Autry survives in the experience of the youngest of children, however, through the Christmas songs he recorded – “Rudolph the Red-Nosed Reindeer” and “Frosty the Snowman.” He both wrote and recorded “Here Comes Santa Claus.”

At the height of his career, he took his responsibility as a role model seriously enough that he formulated and promoted “The Cowboy Code” to his young fans.
1. The Cowboy must never shoot first, hit a smaller man, or take unfair advantage.
2. He must never go back on his word, or a trust confided in him.
3. He must always tell the truth.
4. He must be gentle with children, the elderly, and animals.
5. He must not advocate or possess racially or religiously intolerant ideas.
6. He must help people in distress.
7. He must be a good worker.
8. He must keep himself clean in thought, speech, action, and personal habits.
9. He must respect women, parents, and his nation’s laws.
10. The Cowboy is a patriot.
Reared in a Baptist home, he chose a non-orthodox direction in his adult life as a Christian Scientist.
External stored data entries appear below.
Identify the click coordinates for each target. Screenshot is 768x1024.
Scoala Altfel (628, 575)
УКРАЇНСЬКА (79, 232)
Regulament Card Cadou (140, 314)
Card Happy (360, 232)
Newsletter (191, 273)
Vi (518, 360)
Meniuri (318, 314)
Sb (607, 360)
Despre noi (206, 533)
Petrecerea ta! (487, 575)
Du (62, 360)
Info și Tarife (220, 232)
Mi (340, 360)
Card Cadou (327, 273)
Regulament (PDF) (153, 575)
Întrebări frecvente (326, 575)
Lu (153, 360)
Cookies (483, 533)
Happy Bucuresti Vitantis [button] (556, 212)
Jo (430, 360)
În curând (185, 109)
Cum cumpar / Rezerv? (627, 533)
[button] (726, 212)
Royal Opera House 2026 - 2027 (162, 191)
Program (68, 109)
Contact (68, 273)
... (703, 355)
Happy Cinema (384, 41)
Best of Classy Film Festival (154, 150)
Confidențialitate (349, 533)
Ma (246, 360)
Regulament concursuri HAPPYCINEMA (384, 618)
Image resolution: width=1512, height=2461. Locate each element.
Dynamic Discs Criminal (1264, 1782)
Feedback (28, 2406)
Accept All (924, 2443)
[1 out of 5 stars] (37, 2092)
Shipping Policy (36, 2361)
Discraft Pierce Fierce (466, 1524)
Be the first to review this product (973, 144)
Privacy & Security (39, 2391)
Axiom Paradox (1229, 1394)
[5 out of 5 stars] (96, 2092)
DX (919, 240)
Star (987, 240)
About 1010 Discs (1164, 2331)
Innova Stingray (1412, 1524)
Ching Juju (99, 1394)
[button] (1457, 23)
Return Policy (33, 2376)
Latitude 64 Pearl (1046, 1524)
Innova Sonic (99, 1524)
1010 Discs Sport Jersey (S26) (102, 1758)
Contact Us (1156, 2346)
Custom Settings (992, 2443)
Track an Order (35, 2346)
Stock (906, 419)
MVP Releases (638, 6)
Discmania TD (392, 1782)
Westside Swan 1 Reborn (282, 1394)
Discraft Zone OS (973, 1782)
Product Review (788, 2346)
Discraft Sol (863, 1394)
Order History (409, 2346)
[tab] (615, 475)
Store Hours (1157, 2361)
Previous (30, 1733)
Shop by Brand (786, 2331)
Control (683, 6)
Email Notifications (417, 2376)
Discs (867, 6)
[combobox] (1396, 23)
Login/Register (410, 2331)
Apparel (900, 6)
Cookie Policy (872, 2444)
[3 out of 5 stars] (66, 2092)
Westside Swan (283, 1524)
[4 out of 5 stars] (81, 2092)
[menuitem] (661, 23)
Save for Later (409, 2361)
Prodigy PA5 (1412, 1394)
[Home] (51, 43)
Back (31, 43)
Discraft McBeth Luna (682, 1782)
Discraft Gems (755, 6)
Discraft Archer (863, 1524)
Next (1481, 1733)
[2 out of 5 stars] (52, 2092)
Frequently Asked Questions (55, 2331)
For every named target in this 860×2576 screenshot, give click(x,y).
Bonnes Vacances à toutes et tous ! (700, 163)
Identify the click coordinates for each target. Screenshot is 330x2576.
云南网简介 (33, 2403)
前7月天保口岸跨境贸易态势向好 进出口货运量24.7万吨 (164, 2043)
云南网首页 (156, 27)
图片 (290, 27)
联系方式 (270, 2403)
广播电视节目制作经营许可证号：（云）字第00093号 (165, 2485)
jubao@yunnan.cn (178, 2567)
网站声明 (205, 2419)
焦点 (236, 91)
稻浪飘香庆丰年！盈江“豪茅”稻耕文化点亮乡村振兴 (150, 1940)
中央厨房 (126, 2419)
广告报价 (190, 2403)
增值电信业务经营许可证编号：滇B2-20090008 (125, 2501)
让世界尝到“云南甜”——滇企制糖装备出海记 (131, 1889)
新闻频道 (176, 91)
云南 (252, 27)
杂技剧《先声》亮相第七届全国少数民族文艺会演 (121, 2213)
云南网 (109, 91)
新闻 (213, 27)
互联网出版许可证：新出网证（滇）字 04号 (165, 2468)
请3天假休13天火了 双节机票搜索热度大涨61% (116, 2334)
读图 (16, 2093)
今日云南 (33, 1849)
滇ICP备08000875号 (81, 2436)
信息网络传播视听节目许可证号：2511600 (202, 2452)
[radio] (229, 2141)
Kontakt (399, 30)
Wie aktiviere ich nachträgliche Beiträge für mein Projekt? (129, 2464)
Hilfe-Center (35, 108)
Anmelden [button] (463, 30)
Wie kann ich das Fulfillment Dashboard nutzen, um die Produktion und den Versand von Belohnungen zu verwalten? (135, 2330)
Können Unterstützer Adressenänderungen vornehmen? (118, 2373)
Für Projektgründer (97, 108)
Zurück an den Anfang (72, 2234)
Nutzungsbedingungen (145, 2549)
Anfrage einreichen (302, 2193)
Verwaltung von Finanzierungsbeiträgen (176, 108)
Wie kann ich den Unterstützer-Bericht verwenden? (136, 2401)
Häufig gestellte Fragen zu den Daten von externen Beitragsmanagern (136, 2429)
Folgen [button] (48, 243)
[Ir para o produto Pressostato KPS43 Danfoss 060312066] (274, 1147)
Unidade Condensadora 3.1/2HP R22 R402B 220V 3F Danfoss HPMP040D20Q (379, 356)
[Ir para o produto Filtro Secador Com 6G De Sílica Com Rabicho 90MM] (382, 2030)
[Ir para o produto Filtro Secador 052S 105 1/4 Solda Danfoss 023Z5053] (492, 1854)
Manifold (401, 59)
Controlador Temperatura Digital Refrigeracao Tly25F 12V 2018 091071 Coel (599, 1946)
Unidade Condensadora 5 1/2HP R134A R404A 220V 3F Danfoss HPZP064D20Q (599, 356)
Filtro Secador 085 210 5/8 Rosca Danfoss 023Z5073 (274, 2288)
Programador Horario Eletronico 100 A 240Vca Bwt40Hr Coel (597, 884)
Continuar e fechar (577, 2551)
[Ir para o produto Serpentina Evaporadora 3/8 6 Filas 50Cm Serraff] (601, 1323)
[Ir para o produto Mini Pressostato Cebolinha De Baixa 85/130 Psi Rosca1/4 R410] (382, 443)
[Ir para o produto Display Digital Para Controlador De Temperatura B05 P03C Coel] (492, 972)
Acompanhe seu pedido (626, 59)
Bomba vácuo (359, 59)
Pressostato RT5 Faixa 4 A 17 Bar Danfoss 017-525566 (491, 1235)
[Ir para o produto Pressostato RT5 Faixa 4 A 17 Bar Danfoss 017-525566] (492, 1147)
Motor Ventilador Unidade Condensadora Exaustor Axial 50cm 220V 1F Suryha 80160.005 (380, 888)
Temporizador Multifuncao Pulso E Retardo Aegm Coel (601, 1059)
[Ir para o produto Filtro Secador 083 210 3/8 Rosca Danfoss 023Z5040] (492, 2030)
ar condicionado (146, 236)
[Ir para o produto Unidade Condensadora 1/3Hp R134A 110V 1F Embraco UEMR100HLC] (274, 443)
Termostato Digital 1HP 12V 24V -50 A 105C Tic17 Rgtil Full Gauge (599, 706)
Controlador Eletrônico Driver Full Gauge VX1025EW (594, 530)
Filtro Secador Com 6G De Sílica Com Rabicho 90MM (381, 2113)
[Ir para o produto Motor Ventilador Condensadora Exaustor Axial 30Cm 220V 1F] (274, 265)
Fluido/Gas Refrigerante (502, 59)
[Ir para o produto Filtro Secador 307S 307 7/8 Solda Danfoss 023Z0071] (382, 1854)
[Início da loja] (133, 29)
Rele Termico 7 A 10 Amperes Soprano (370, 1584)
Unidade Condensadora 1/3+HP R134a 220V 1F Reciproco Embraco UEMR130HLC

But it is obvious that his childhood training went with him throughout life. He volunteered for the Army Air Corps in 1942, for example, and served his country as the pilot of a transport plane during World War II.

My daughter found the Cowboy Code recently and showed it to me. My first-blush reaction was to think how different Autry’s sense of duty to young fans was from that of today’s superstars – whether athletes, musicians, or actors. Without being too cynical, today’s celebrities are better known for defying any code resembling the one above, then mocking anyone who might do otherwise.

Have times changed? Yes. The modern cult of personality is all about the object of admiration. A person with talent is idol-ized – and too often comes to worship at his or her own shrine. Have times changed? No. Right and wrong are still knowable. And celebrities exert tremendous influence on their followers.

“Better to be poor and walk in integrity than to be crooked in one’s ways even though rich” says Proverbs 28:6. Or, with ever-so-slight alteration: “Better to be an unknown and walk in integrity than to be crooked in one’s ways even though numbered among the rich and famous.”